Together with Eva Naumann’s lab, we’ve developed improv (paper), a software platform for designing and orchestrating adaptive experiments. By analyzing data in real time, we can measure, model, and manipulate neural activity in response to new data. We’ve shown how these tools, in conjunction with holographic photostimulation, could in principle map functional connectivity of large circuits in a few hours (paper, expanded version). More recently, we’ve worked on methods for fast dimensionality reduction and modeling of neural populations in real time (paper).
Vocalization is a complex behavior that underlies vocal communication and vocal learning, and is important for the study of humans’ underlying linguistic competency and musicality. Despite its prominence in a wide range of disciplines, vocalizations are often quantified in an ad-hoc and species-specific manner. Fortunately, recent advances in machine learning have resulted in techniques that allow high-dimensional data to be compressed in a data-dependent manner, resulting in low-dimensional encodings that minimize information loss. We use one such method, the variational Bayesian autoencoder (VAE), to perform dimensionality reduction of the vocalizations and vocal learning behavior of several model organisms: laboratory mice, zebra finches, and marmosets. Together with Richard Mooney’s lab we use latent representations of these species’ vocal behavior to reproduce and extend existing results in a species-agnostic manner, offering a unified view of vocal variability and learning on timescales ranging from individual syllables of millisecond duration to across days (paper, paper).
How does the retina, which receives roughly one gigabit per second of visual information, compress that into something small enough to transmit down an optic nerve with a capacity of one megabit per second — three orders of magnitude lower? One answer, proposed by Horace Barlow half a century ago, is that the nervous system attempts to minimize redundancy, maximizing mutual information between the world and the brain’s representation of it while minimizing metabolic costs.
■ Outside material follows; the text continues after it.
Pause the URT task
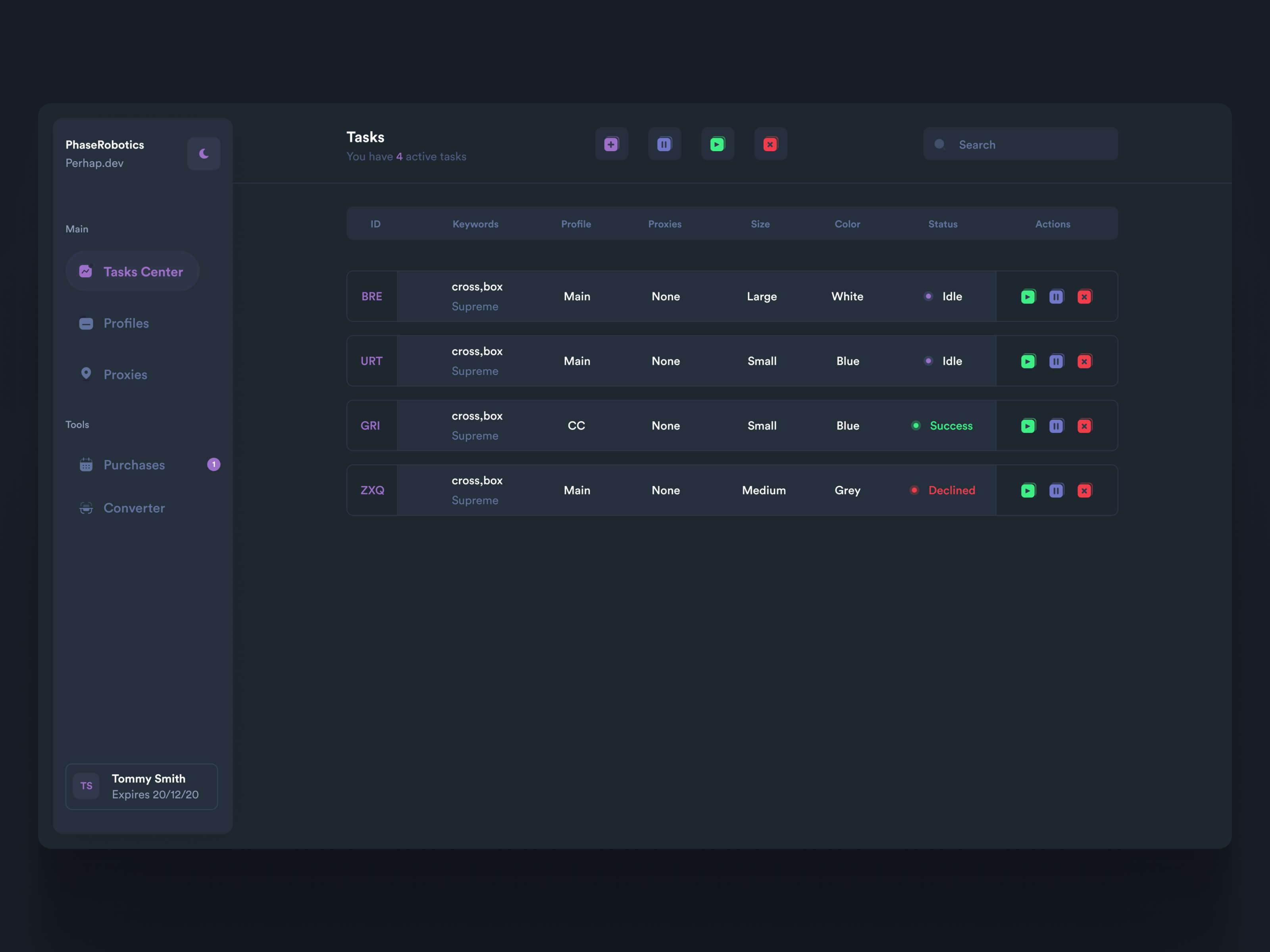 pyautogui.click(x=1056, y=361)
This theory makes a number of testable predictions, including the well-known fact that retinal ganglion cells should be active only in response to either increases or decreases in light levels at within small regions of visual space — their receptive fields.
Working together with Greg Field’s lab, we’ve shown that patterns of alignment between different collections of receptive fields can also be explained using efficient coding theory. This was based on findings from Field lab (paper), which led to surprising further theoretical results (paper). In short, the most information-efficient receptive field arrangements are determined both by levels of noise in the system and the statistics of natural images.
Most recently, we’ve looked at what happens to mosaics as the number of neurons available for coding changes. There, we found that greater numbers of available neurons leads to greater diversity in functionally defined cell types, starting with small temporally smoothing receptive fields and progressing toward larger temporally “differentiating” receptive fields.
Brain functional magnetic imaging data (fMRI) is one of the most popular modalities in human and clinical neuroscience as it allows researchers to investigate relationships between high-level cognitive functions, brain activity patterns and experimental variables of interest. Traditional fMRI analysis methods utilize a mass univariate approach, wherein a General Linear Model (GLM) is fit to each small volume pixel (“voxel”) independently and researchers correct for an inflated false positive rate post hoc. This method has been widely adopted due to its simplicity and ability to produce separate spatial brain maps, capturing the inferred effects of experimental variables on brain-wide activity. However, it fails to account for the rich spatial and temporal information inherent to this modality. In recent work, we’ve explored the idea of using variational autoencoder (VAE) methods nested inside a Generalized Additive Modeling (GAM) framework to model entire brain volumes together (paper). This approach better accounts for the spatial dependencies of fMRI data and generates separate, interpretable spatial maps capturing the inferred effects of experimental variables on whole-brain dynamics. In collaboration with Kevin LaBar’s lab, we’re working to expand on this work with the goal of characterizing brain spatio-temporal dynamics underlying transitions between emotional states in health and in disease.